== Texte fourni ==
============================================================

Daignez, Seigneur, vous
laisser apaiser par notre prière, et secourez-nous ; et puisque intercèdent
pour nous vos bienheureux Martyrs Timothée, Hippolyte et Symphorien, étendez
sur nous votre main miséricordieuse. Par Jésus-Christ.
L'inépuisable Adam de Saint-Victor nous donne sur la divine
Mère en son Assomption cette
583
nouvelle Séquence, qui se chantait
à Saint-Victor pour l'Octave.
SEQUENCE.
Réjouissons-nous en ce jour
de l'auguste Assomption de Marie la très sainte; ce jour est un jour béni, qui
la voit passer de la terre au ciel en allégresse.
Elevée au-dessus des chœurs
des Anges, elle est donnée pour Reine aux habitants des cieux. Elle contemple
son Fils dans sa gloire, elle le prie pour tous les fidèles.
Dégageons-nous de nos
souillures, afin que, purs de cœur, nous prenions part à ses louanges ; si
l'âme en nous concorde avec les chants, son oreille écoutera nos voix.
Célébrons-la dans cet accord,
et disons haut à sa louange : Pleine de grâce, salut ! Salut, Vierge Mère du
Christ, qui conçûtes à la seule présence de l'Esprit-Saint
!

============================================================

== Données fournies ==
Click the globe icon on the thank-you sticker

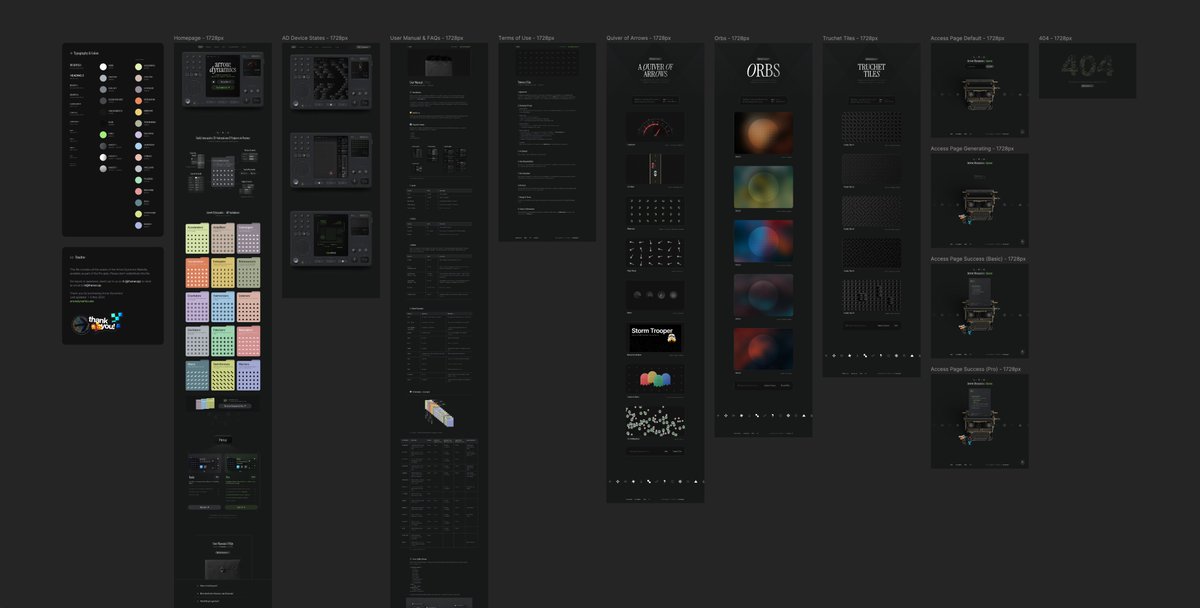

============================================================

== Tâches à réaliser ==
1. Indiquez si chacune des affirmations suivantes concorde avec le texte fourni, en répondant par oui ou par non et en citant les mots décisifs du texte tels quels. (a) La nouvelle séquence se chantait à Saint-Victor pour l'Octave. (b) Marie est élevée au-dessus des chœurs des Archanges. (c) La prière fait intervenir les martyrs Timothée, Hippolyte et Symphorien.
2. Reproduisez fidèlement le passage du texte fourni qui commence par « L'inépuisable Adam de » et se poursuit jusqu'à « ciel en allégresse. ».
3. D'après le texte fourni, pour qui Marie prie-t-elle son Fils ?

== Résultats obtenus ==
1.
(a) Oui, le texte indique : « qui se chantait à Saint-Victor pour l'Octave ».
(b) Non, le texte indique : « Elevée au-dessus des chœurs des Anges ».
(c) Oui, le texte indique : « vos bienheureux Martyrs Timothée, Hippolyte et Symphorien ».

2.
L'inépuisable Adam de Saint-Victor nous donne sur la divine
Mère en son Assomption cette
583
nouvelle Séquence, qui se chantait
à Saint-Victor pour l'Octave.
SEQUENCE.
Réjouissons-nous en ce jour
de l'auguste Assomption de Marie la très sainte; ce jour est un jour béni, qui
la voit passer de la terre au ciel en allégresse.

3. Elle le prie pour tous les fidèles.